Collected data:
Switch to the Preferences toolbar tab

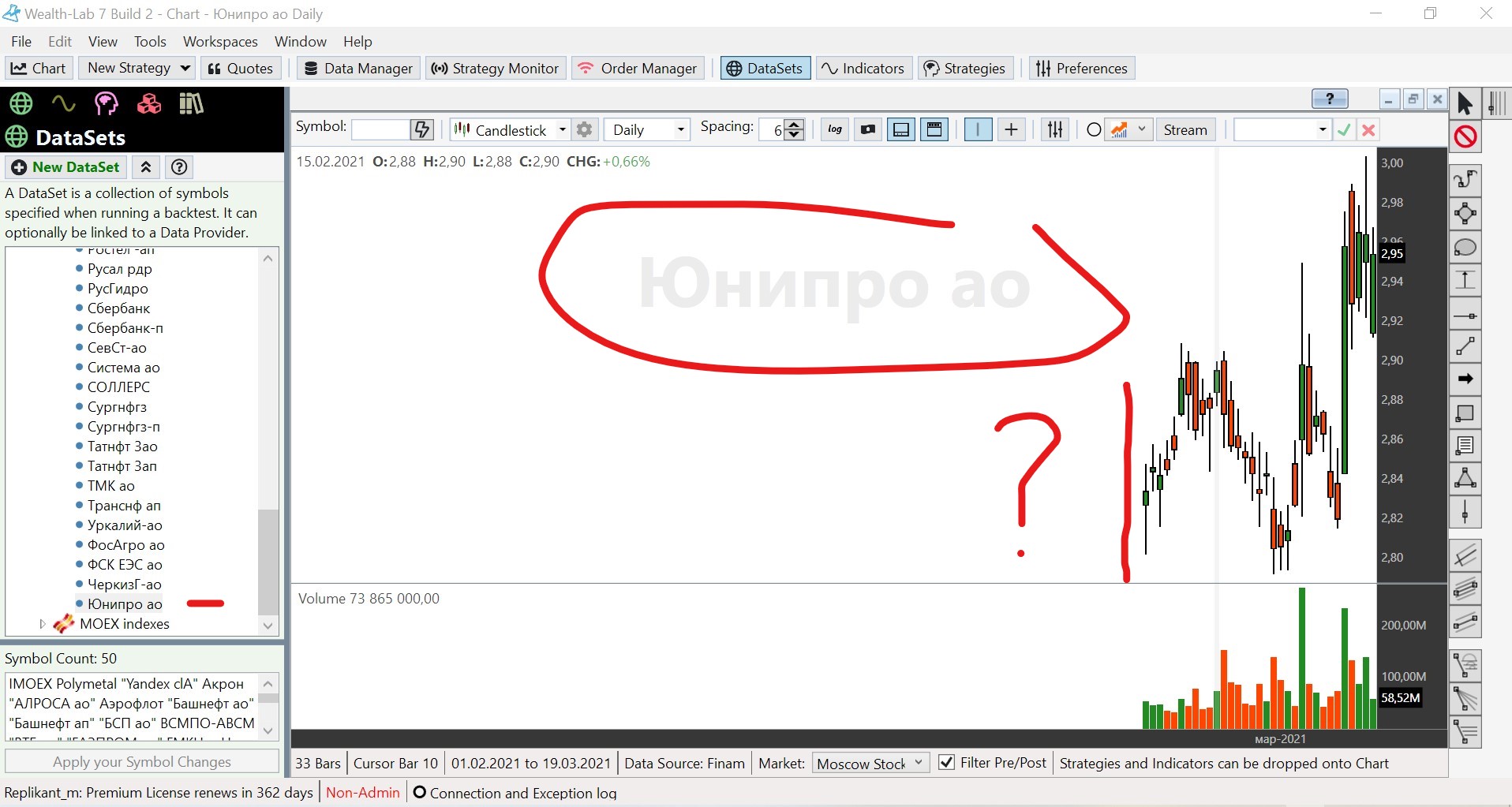(1082, 68)
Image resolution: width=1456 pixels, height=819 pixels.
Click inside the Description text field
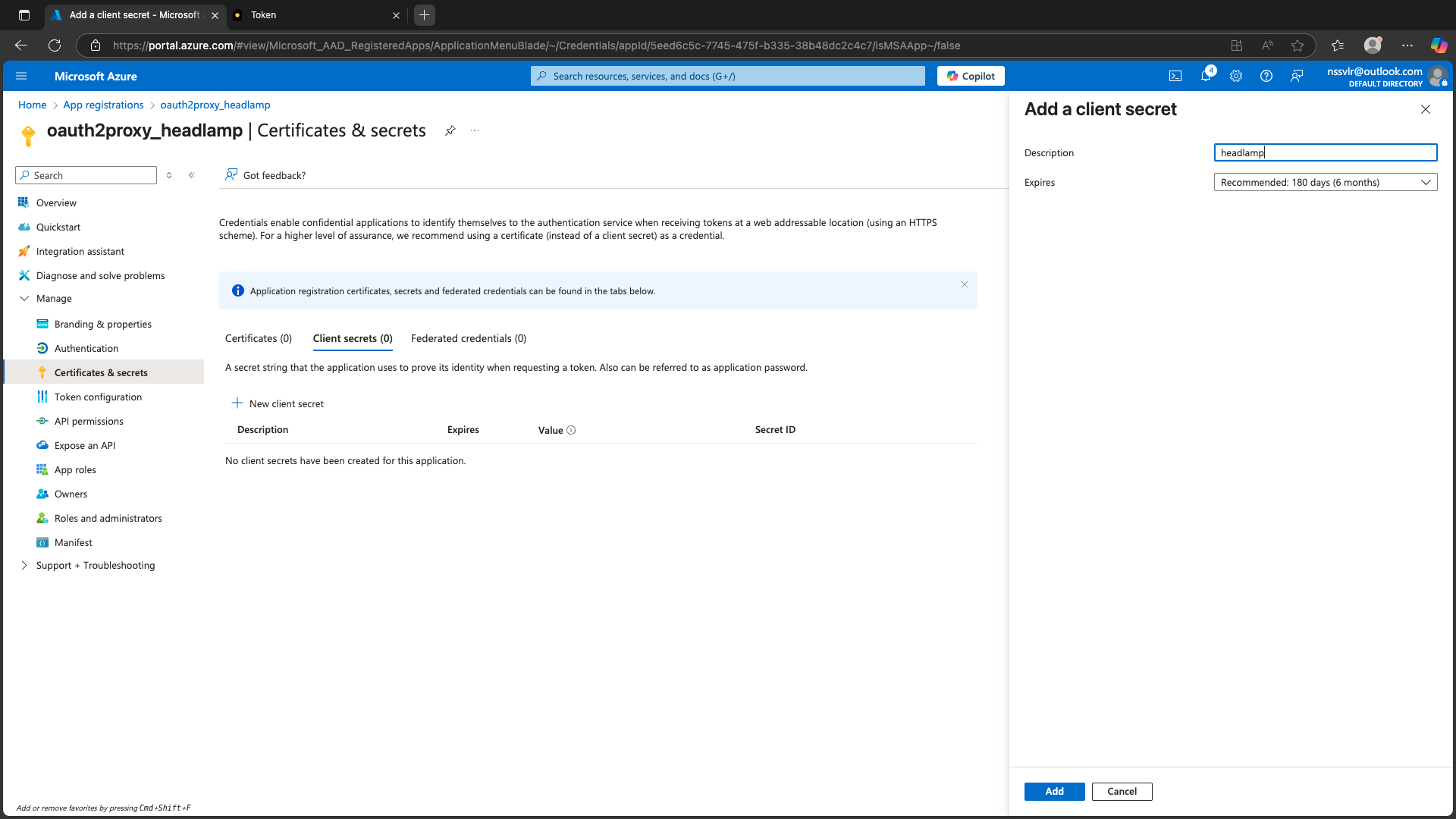[x=1325, y=152]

◆ TASK ITEM
All lines above must be repeated exactly, and the pictures must be omitted.

◆ WRITTEN RESPONSE
Switch to the Preferences toolbar tab

(1082, 68)
Image resolution: width=1456 pixels, height=819 pixels.
Click inside the Description text field
[x=1325, y=152]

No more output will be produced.